The Commissioner of the B-BBEE Commission, Mr Tshediso Matona; who himself was one of the young people who participated in the 1976 Youth Uprisings said, “this alienation of youth from the economic participation, leads to a myriad of social ills”.
He further stated that, “the reality is that youth unemployment in South Africa is rising continuously, and this means that millions of mainly black youth do not participate in the economy. It means the opportunity is being missed to draw from young people’s human capital, talents and ingenuity to build a dynamic, inclusive and growing economy, which is able to support the livelihoods of all, especially the poor”. Mr Matona made these remarks as he was speaking about the significance of Youth Month and the reflection on 1976 Youth Uprisings. In addition, Mr Matona also made reference to the fact that the webinar was a representation of the agency of today’s youth and encouraged the youth to take action in order for change to be possible, especially in relation to economic emancipation.
Responding to the concerns raised by the participants, the Acting Director-General in the Department of Small Business Development (DSBD), Mr Jeffrey Ndumo, unveiled a number of government interventions to encourage the youth of South Africa to participate in the economy of the country. These include:
· The allocation of R1,4 billion announced by President Cyril Ramaphosa in his State of the Nation Address in February this year. The Small Enterprise Finance Agency (sefa), one of DSBD agencies, through its normal lending activities (direct and wholesale lending) and partnerships with other role players, is expecting to ramp up support to the SMME sector using this as a leverage.
· DSDB has established the Value Chain and Market Access support to facilitate increased market access for SMMEs that grow market value chains. This will see 250 product manufactured by SMMEs and co-operatives linked to domestic markets this financial year.
· In continuing with the implementation of the Localisation Policy Framework, the DSBD has prioritised sectors with low barriers to entry and sunrise sectors like cannabis.
· Sasol has also collaborated with Small Enterprise Development Agency (SEDA) to rollout Pop-up markets in the various Provinces, and in Mpumalanga and Free State is providing containerised Business Hubs to support township enterprises.
The Acting Director-General said the department is looking at the means to exhaust its budget for the current financial year to ensure that the economic needs of the SMMEs are met. He called on the SMMEs and youth to take advantage of the opportunities and support from government which is intended to nurture their businesses and ultimately grow the economy of the country.

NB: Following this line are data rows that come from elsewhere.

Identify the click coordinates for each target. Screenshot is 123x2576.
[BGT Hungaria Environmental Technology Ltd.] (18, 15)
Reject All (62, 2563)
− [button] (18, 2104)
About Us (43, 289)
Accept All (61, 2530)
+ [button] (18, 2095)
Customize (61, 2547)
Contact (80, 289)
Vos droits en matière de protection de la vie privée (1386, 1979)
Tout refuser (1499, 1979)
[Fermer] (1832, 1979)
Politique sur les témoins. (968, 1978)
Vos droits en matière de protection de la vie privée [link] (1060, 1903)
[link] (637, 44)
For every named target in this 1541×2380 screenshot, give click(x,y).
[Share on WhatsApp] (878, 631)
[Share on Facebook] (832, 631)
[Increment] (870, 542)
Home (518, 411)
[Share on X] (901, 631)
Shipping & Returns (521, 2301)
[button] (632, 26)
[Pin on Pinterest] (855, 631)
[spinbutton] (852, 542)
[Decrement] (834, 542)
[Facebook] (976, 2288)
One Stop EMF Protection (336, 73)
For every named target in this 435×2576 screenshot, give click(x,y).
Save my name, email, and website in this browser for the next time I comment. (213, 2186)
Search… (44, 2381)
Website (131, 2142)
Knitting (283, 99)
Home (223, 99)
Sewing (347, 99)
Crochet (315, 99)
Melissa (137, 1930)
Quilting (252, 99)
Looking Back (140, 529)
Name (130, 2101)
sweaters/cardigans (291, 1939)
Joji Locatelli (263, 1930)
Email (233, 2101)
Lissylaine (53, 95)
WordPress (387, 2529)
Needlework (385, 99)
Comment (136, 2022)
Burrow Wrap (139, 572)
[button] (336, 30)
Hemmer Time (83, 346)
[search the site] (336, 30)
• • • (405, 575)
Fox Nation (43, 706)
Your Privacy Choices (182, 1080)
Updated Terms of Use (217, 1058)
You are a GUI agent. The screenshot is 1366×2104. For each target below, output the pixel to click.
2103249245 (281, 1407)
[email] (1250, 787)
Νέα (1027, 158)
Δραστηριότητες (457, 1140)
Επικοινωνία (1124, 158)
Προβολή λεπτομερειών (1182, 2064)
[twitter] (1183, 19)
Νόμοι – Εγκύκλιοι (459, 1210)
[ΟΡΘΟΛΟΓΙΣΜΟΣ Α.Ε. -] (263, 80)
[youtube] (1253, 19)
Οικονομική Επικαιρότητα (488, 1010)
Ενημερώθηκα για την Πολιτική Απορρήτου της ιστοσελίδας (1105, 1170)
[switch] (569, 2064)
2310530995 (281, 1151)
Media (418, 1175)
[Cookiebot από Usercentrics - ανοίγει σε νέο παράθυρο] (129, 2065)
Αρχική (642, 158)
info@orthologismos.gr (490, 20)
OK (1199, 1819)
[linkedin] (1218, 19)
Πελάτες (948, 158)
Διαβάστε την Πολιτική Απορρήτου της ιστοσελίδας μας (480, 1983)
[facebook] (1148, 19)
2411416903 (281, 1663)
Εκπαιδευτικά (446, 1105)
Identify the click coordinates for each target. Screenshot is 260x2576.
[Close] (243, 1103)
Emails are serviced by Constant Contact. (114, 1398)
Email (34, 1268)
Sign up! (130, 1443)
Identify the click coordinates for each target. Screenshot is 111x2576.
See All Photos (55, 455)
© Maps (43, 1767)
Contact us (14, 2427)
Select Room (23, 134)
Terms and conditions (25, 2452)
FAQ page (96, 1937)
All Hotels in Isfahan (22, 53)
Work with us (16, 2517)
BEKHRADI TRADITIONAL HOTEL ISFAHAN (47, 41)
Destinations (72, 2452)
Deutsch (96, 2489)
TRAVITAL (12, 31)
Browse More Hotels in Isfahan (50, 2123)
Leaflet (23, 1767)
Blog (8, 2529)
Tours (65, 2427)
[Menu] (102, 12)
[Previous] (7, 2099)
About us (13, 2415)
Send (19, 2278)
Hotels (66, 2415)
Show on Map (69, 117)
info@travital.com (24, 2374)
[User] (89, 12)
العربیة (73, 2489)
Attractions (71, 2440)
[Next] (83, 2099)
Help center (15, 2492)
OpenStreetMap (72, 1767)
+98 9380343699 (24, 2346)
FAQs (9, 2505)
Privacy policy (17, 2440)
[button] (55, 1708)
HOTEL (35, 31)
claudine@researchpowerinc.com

The B-BBEE Commission was established in terms of section 13B of the B-BBEE Act 53 of 2003 as amended by Act No 46 of 2013 with powers effective from 6 June 2016. The B-BBEE Commission’s mandate, amongst others, is to supervise and encourage adherence to the B-BBEE Act in the interest of the public, conduct reactive and proactive investigations on fronting and other violations and promote good governance and accountability by creating an effective and efficient environment for the promotion and implementation of the objectives of broad-based black economic empowerment.